Nous apprenons de source sûre que la 3e édition du
Festival d’Alger du film maghrébin n’aura pas lieu cette année. Prévu
pour le début du mois de juin, cet événement qui a enregistré un franc
succès dès ses débuts semble être entré en disgrâce.
Malgré la pertinence de sa sélection et la fenêtre qu’il ouvre au public
algérois sur la création cinématographique maghrébine, le Festival
d’Alger du film maghrébin n’aura pas lieu cette année. Initialement
programmée du 6 au 13 juin, cette manifestation institutionnalisée en
2013 se heurte aujourd’hui à une certaine hostilité du ministère de la
Culture.

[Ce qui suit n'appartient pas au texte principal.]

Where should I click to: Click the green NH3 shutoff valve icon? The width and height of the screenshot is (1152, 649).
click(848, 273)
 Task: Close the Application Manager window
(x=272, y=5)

En effet, le commissaire du Festival et ancien directeur du
Centre national du cinéma algérien (CNCA), Karim Aït Oumeziane, nous
apprend que la responsable des activités culturelles au niveau de la
tutelle, Halima Hankour, lui avait transmis la volonté de Mme Nadia
Labidi de transférer l’événement à Constantine du 8 au 13 mai dans le
cadre de «Constantine, capitale de la culture arabe».

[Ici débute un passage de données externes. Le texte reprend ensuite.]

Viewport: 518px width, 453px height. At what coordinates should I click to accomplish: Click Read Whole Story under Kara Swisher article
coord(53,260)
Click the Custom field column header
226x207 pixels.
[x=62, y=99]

Or, deux facteurs s’opposent, selon lui, à ce changement de lieu et de
date : d’abord, «la ville de Constantine n’est pas assez équipée en
salles pour accueillir un festival international avec ses trois
compétitions (longs, courts-métrages et documentaires)» ; de plus, les
dates choisies par le ministère coïncident avec celles du Festival de
Cannes, «ce qui diminue considérablement les chances du Festival
maghrébin d’attirer les réalisateurs».
M. Aït Oumeziane a donc proposé à la tutelle d’organiser l’événement
comme convenu à Alger et de créer, par la suite, un Panorama du cinéma
maghrébin à Constantine. Depuis janvier, les courriers du commissaire
sont restés sans réponse, si ce n’est une injonction verbale de Mme
Hankour qui lui aurait demandé d’arrêter les préparations car la
ministre n’avait pas encore donné son feu vert. Mais, toujours selon le
commissaire, le festival n’aura pas lieu en juin en raison des nouvelles
dates fixées pour le Festival d’Oran du film arabe, tenu habituellement
en décembre et fixé cette année pour le début du mois de juin. M. Aït
Oumeziane déclare qu’il n’a d’autre choix que d’attendre la décision du
ministère de la Culture et se dit prêt à organiser l’événement, en cas
d’accord de la tutelle, en novembre 2015.
Pour rappel, le Festival d’Alger du film maghrébin, créé en 2013, s’est
distingué dans le paysage cinématographique algérois par la qualité de
sa programmation et les belles découvertes qu’il a occasionnées
notamment en ce qui concerne le cinéma marocain. Ce dernier a d’ailleurs
raflé les trois grands prix lors de la première édition en novembre 2013
qui a consacré le long-métrage Les chevaux de Dieu de Nabil Ayouch, le
court-métrage Antropia de Yacine Marco et le documentaire La danse des
hors-la-loi de Mohammed El Aboudi tandis que le prix du meilleur
scénario est revenu au film Zéro de Noureddine Lakhmari et que celui de
la meilleure interprétation féminine a été décerné à l’actrice marocaine
Jalila Tlemci pour son rôle dans Andromane.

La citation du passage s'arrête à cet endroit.